The Federal Reserve Board yesterday announced that it had “approved a final rule to help ensure banks maintain strong capital positions,” but it was as clear as mud when or if the new rule would take effect and how it would lessen the risk of the too-big-to-fail banks and prevent another taxpayer bailout of Wall Street.
After years of stonewalling on higher capital rules for banks, there was the nagging suspicion that the Federal Reserve decided to talk the talk on tougher standards after the House Financial Services Committee held a hearing last Wednesday that delivered a devastating assessment of how dangerous the largest Wall Street banks remain to the U.S. economy.
Thomas Hoenig, former President of the Federal Reserve Bank of Kansas City and now Vice Chair of the FDIC, reflected the general mood at the hearing when he stated that the biggest banks are “woefully undercapitalized” and that we have a “very vulnerable financial system.” Hoenig strongly advocates the restoration of the Glass-Steagall Act which would force the separation of banks holding insured deposits from Wall Street brokerage firms and investment banks – an outcome fiercely opposed by most of the largest banks’ current management.
The press release from the Fed was almost as large, complex and opaque as the banks it supervises with approximately 700 unnecessary words.
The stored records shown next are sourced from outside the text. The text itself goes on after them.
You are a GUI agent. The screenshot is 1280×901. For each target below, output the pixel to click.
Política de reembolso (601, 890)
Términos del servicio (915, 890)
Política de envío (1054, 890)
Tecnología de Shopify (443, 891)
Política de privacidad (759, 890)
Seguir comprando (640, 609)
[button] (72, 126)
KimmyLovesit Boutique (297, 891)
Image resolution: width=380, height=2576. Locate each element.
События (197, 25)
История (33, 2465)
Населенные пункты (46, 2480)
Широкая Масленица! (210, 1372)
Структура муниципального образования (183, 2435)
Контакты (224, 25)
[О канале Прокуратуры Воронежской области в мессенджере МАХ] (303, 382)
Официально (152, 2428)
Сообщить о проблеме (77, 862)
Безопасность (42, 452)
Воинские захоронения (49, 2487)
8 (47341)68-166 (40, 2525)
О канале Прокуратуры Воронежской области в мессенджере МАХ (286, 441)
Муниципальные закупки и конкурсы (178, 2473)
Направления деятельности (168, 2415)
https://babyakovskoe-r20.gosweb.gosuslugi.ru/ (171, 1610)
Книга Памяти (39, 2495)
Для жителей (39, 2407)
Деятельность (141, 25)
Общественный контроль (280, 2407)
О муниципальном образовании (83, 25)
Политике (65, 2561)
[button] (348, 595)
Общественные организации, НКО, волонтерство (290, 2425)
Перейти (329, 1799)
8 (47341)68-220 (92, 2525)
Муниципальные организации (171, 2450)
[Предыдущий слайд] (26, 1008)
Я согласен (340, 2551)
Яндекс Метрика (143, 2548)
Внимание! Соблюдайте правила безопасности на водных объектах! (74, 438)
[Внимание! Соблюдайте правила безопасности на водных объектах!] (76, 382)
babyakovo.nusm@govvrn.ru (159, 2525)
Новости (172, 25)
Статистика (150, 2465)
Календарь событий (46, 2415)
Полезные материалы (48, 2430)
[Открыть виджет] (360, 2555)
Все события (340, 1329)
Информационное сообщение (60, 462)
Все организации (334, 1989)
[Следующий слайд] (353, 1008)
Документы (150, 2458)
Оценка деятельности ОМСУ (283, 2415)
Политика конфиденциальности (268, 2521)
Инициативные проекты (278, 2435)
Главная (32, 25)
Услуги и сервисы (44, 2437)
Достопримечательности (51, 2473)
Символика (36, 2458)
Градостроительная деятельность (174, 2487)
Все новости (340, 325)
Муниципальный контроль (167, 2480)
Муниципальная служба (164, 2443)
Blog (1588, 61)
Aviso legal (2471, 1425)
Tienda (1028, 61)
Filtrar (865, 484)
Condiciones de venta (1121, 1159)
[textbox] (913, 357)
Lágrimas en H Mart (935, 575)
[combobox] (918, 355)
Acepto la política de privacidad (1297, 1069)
Adding to the confusion were more complicated and wordy statements from Fed Chair Ben Bernanke and Fed Board Governors Daniel Tarullo and Elizabeth Duke.
Distilling it all down to facts comprehensible to the human brain delivers the following:
The new rule includes a new minimum ratio of common equity tier 1 capital to risk-weighted assets of 4.5 percent; it also raises the minimum ratio of tier 1 capital to risk-weighted assets from 4 percent to 6 percent and includes a minimum leverage ratio of 4 percent for all banking organizations.